### Task details
Copy every line of the data below word for word, leaving out the pictures.

### Data to use
= = =

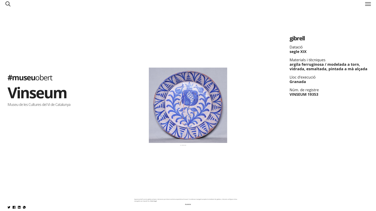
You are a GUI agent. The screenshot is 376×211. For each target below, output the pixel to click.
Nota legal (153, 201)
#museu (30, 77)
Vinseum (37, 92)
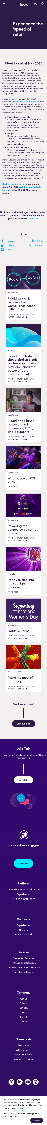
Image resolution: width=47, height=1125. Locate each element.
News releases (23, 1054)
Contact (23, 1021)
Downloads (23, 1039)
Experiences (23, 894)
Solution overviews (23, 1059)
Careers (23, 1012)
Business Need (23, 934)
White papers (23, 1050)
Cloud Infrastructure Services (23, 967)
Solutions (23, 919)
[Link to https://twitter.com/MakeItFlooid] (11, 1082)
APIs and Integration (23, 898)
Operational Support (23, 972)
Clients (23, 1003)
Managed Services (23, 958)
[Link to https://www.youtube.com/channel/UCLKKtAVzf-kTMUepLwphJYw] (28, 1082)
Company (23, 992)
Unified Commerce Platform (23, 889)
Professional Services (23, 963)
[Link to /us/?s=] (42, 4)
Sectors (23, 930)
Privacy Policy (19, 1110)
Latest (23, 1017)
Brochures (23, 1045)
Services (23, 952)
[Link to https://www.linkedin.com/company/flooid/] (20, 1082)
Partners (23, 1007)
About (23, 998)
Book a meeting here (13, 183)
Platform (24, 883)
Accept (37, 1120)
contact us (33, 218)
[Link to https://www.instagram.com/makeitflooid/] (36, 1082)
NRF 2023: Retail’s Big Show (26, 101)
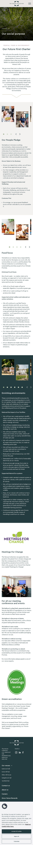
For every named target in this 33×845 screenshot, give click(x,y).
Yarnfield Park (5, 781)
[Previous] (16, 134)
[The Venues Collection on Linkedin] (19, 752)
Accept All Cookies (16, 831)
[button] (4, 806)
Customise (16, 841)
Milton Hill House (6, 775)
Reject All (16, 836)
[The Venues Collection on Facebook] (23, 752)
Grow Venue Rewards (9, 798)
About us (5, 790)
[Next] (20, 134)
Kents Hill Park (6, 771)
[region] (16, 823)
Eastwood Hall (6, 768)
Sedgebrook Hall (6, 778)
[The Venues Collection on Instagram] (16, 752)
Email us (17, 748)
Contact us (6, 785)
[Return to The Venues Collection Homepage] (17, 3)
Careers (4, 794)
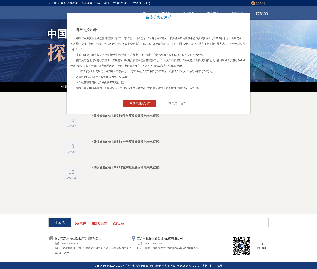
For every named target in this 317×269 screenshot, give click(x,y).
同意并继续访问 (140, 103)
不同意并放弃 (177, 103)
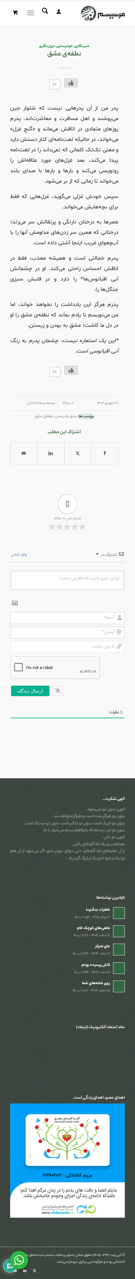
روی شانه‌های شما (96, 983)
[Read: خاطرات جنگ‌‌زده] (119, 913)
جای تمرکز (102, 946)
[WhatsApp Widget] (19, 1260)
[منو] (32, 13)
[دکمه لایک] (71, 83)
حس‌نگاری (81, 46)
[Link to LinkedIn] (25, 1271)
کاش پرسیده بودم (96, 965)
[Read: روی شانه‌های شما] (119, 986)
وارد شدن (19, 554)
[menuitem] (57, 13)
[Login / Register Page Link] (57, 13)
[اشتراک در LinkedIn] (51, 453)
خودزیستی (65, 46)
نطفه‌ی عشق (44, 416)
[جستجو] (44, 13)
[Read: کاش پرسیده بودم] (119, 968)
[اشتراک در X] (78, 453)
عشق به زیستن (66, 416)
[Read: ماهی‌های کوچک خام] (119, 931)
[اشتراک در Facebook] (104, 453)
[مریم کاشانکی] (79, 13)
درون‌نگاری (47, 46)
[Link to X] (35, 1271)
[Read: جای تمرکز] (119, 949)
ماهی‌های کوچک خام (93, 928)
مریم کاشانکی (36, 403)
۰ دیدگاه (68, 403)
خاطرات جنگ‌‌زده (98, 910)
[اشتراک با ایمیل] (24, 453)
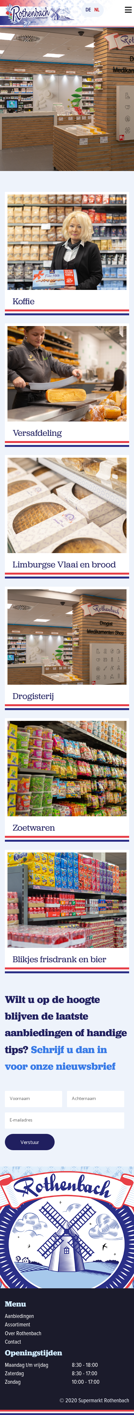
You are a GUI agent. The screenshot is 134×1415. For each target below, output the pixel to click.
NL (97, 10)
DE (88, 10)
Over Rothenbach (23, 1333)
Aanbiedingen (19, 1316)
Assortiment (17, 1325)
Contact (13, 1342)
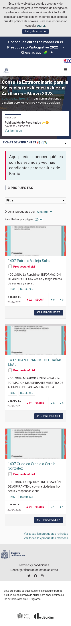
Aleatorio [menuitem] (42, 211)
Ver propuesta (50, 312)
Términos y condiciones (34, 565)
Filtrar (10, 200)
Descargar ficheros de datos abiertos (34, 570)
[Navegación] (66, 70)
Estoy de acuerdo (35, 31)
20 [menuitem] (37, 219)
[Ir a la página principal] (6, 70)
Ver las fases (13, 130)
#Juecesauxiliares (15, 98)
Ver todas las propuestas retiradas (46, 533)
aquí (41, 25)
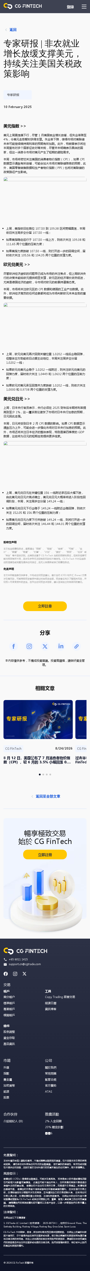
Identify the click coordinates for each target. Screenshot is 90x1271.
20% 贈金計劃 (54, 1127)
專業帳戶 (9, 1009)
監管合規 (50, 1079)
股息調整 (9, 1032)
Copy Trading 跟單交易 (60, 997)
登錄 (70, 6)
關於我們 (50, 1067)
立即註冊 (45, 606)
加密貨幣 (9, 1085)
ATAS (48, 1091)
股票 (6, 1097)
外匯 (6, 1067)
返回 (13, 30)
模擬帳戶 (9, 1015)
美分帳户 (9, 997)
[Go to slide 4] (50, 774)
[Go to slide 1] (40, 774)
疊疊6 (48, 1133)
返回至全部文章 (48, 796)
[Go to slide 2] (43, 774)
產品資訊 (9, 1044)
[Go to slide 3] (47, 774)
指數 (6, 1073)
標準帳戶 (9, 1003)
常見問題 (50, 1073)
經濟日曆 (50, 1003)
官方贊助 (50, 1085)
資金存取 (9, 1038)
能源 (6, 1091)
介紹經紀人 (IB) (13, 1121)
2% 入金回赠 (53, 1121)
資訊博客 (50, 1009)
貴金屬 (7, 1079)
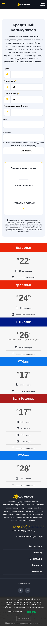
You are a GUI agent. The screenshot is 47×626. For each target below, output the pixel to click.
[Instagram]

= = =

### The output
You are a GUI agent. The screenshot is 376×211. For each target below, output the pixel to click.
Nota legal (153, 201)
#museu (30, 77)
Vinseum (37, 92)
Image resolution: width=47, height=1125. Locate each element.
News releases (23, 1054)
Contact (23, 1021)
Downloads (23, 1039)
Experiences (23, 894)
Solution overviews (23, 1059)
Careers (23, 1012)
Business Need (23, 934)
White papers (23, 1050)
Cloud Infrastructure Services (23, 967)
Solutions (23, 919)
[Link to https://twitter.com/MakeItFlooid] (11, 1082)
APIs and Integration (23, 898)
Operational Support (23, 972)
Clients (23, 1003)
Managed Services (23, 958)
[Link to https://www.youtube.com/channel/UCLKKtAVzf-kTMUepLwphJYw] (28, 1082)
Company (23, 992)
Unified Commerce Platform (23, 889)
Professional Services (23, 963)
[Link to /us/?s=] (42, 4)
Sectors (23, 930)
Privacy Policy (19, 1110)
Latest (23, 1017)
Brochures (23, 1045)
Services (23, 952)
[Link to https://www.linkedin.com/company/flooid/] (20, 1082)
Partners (23, 1007)
About (23, 998)
Book a meeting here (13, 183)
Platform (24, 883)
Accept (37, 1120)
contact us (33, 218)
[Link to https://www.instagram.com/makeitflooid/] (36, 1082)
NRF 2023: Retail’s Big Show (26, 101)
For every named target in this 33×845 screenshot, give click(x,y).
Yarnfield Park (5, 781)
[Previous] (16, 134)
[The Venues Collection on Linkedin] (19, 752)
Accept All Cookies (16, 831)
[button] (4, 806)
Customise (16, 841)
Milton Hill House (6, 775)
Reject All (16, 836)
[The Venues Collection on Facebook] (23, 752)
Grow Venue Rewards (9, 798)
About us (5, 790)
[Next] (20, 134)
Kents Hill Park (6, 771)
[region] (16, 823)
Eastwood Hall (6, 768)
Sedgebrook Hall (6, 778)
[The Venues Collection on Instagram] (16, 752)
Email us (17, 748)
Contact us (6, 785)
[Return to The Venues Collection Homepage] (17, 3)
Careers (4, 794)
For every named target in this 317×269 screenshot, give click(x,y).
同意并继续访问 (140, 103)
不同意并放弃 (177, 103)
روی شانه‌های شما (96, 983)
[Read: خاطرات جنگ‌‌زده] (119, 913)
جای تمرکز (102, 946)
[WhatsApp Widget] (19, 1260)
[منو] (32, 13)
[دکمه لایک] (71, 83)
حس‌نگاری (81, 46)
[Link to LinkedIn] (25, 1271)
کاش پرسیده بودم (96, 965)
[Read: روی شانه‌های شما] (119, 986)
وارد شدن (19, 554)
[menuitem] (57, 13)
[Login / Register Page Link] (57, 13)
[اشتراک در LinkedIn] (51, 453)
خودزیستی (65, 46)
نطفه‌ی عشق (44, 416)
[جستجو] (44, 13)
[Read: کاش پرسیده بودم] (119, 968)
[اشتراک در X] (78, 453)
عشق به زیستن (66, 416)
[Read: ماهی‌های کوچک خام] (119, 931)
[اشتراک در Facebook] (104, 453)
[مریم کاشانکی] (79, 13)
درون‌نگاری (47, 46)
[Link to X] (35, 1271)
[Read: جای تمرکز] (119, 949)
ماهی‌های کوچک خام (93, 928)
مریم کاشانکی (36, 403)
۰ دیدگاه (68, 403)
خاطرات جنگ‌‌زده (98, 910)
[اشتراک با ایمیل] (24, 453)
You are a GUI agent. The screenshot is 134×1415. For each target below, output the pixel to click.
NL (97, 10)
DE (88, 10)
Over Rothenbach (23, 1333)
Aanbiedingen (19, 1316)
Assortiment (17, 1325)
Contact (13, 1342)
Aleatorio [menuitem] (42, 211)
Ver propuesta (50, 312)
Términos y condiciones (34, 565)
Filtrar (10, 200)
Descargar ficheros de datos abiertos (34, 570)
[Navegación] (66, 70)
Estoy de acuerdo (35, 31)
20 [menuitem] (37, 219)
[Ir a la página principal] (6, 70)
Ver las fases (13, 130)
#Juecesauxiliares (15, 98)
Ver todas las propuestas retiradas (46, 533)
aquí (41, 25)
Identify the click coordinates for each target. Screenshot is 90x1271.
20% 贈金計劃 (54, 1127)
專業帳戶 (9, 1009)
監管合規 (50, 1079)
股息調整 (9, 1032)
Copy Trading 跟單交易 (60, 997)
登錄 (70, 6)
關於我們 (50, 1067)
立即註冊 (45, 606)
加密貨幣 (9, 1085)
ATAS (48, 1091)
股票 (6, 1097)
外匯 (6, 1067)
返回 (13, 30)
模擬帳戶 (9, 1015)
美分帳户 (9, 997)
[Go to slide 4] (50, 774)
[Go to slide 1] (40, 774)
疊疊6 (48, 1133)
返回至全部文章 (48, 796)
[Go to slide 2] (43, 774)
產品資訊 (9, 1044)
[Go to slide 3] (47, 774)
指數 (6, 1073)
標準帳戶 (9, 1003)
常見問題 (50, 1073)
經濟日曆 (50, 1003)
官方贊助 (50, 1085)
資金存取 (9, 1038)
能源 (6, 1091)
介紹經紀人 (IB) (13, 1121)
2% 入金回赠 (53, 1121)
資訊博客 (50, 1009)
貴金屬 (7, 1079)
You are a GUI agent. The screenshot is 47×626. For each target below, output the pixel to click.
[Instagram]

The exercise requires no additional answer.